═══ Source excerpt ═══

On June 1, 2012, Technologies Scan Corp., a Nevada corporation (the “Registrant”), dismissed GBH CPAs, PC (“GBH”) as the Registrant’s principal accountant effective on such date. The reports of GBH on the Registrant’s financial statements for the two fiscal years ended March 31, 2011 and 2010 did not contain an adverse opinion or a disclaimer of opinion and were not qualified or modified as to uncertainty, audit scope, or accounting principles, with the exception of a qualification with respect to uncertainty as to the Registrant’s ability to continue as a going concern. The Registrant engaged KBL, LLP (“KBL”) as its new principal accountant effective as of June 1, 2012. The decision to change accountants was recommended and approved by the Registrant’s Board of Directors.

═══

### What is needed
In the accountant-change excerpt, which firm did Technologies Scan Corp. engage as its new principal accountant? Rely only on the accountant-change excerpt above.

═══ Information provided ═══

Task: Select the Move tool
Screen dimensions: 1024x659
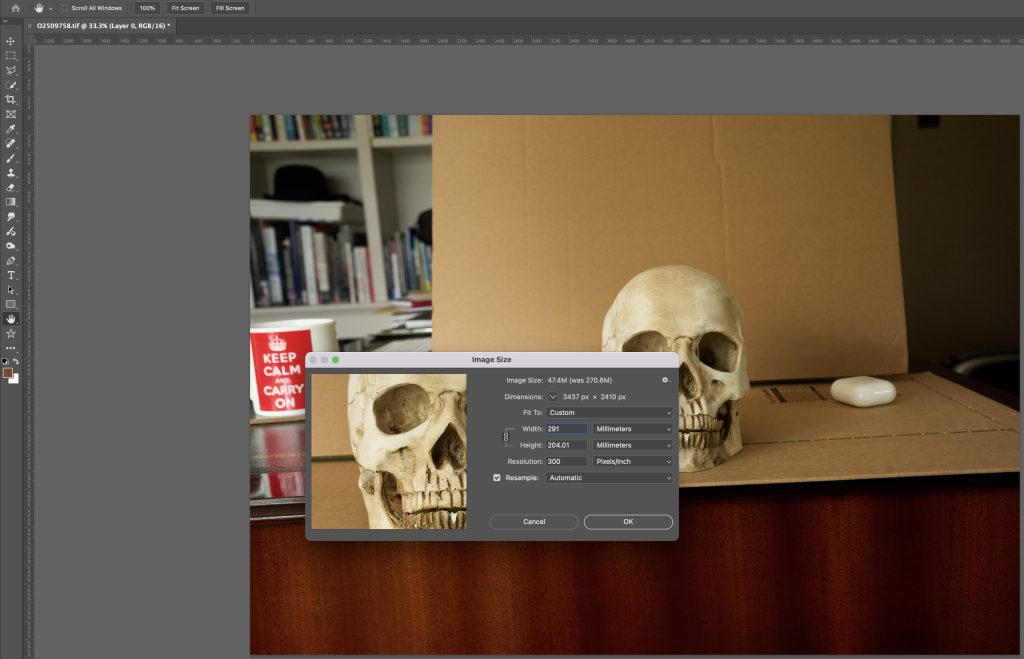Action: [11, 41]
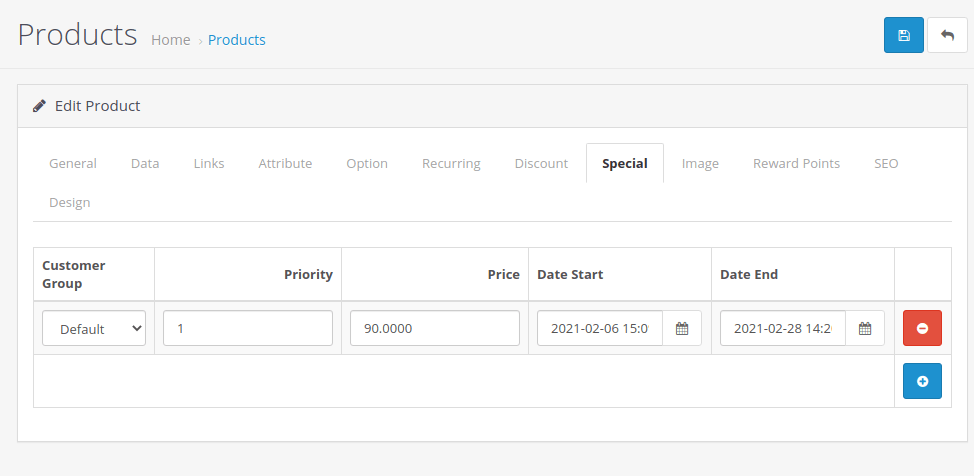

═══

### Task answer
KBL, LLP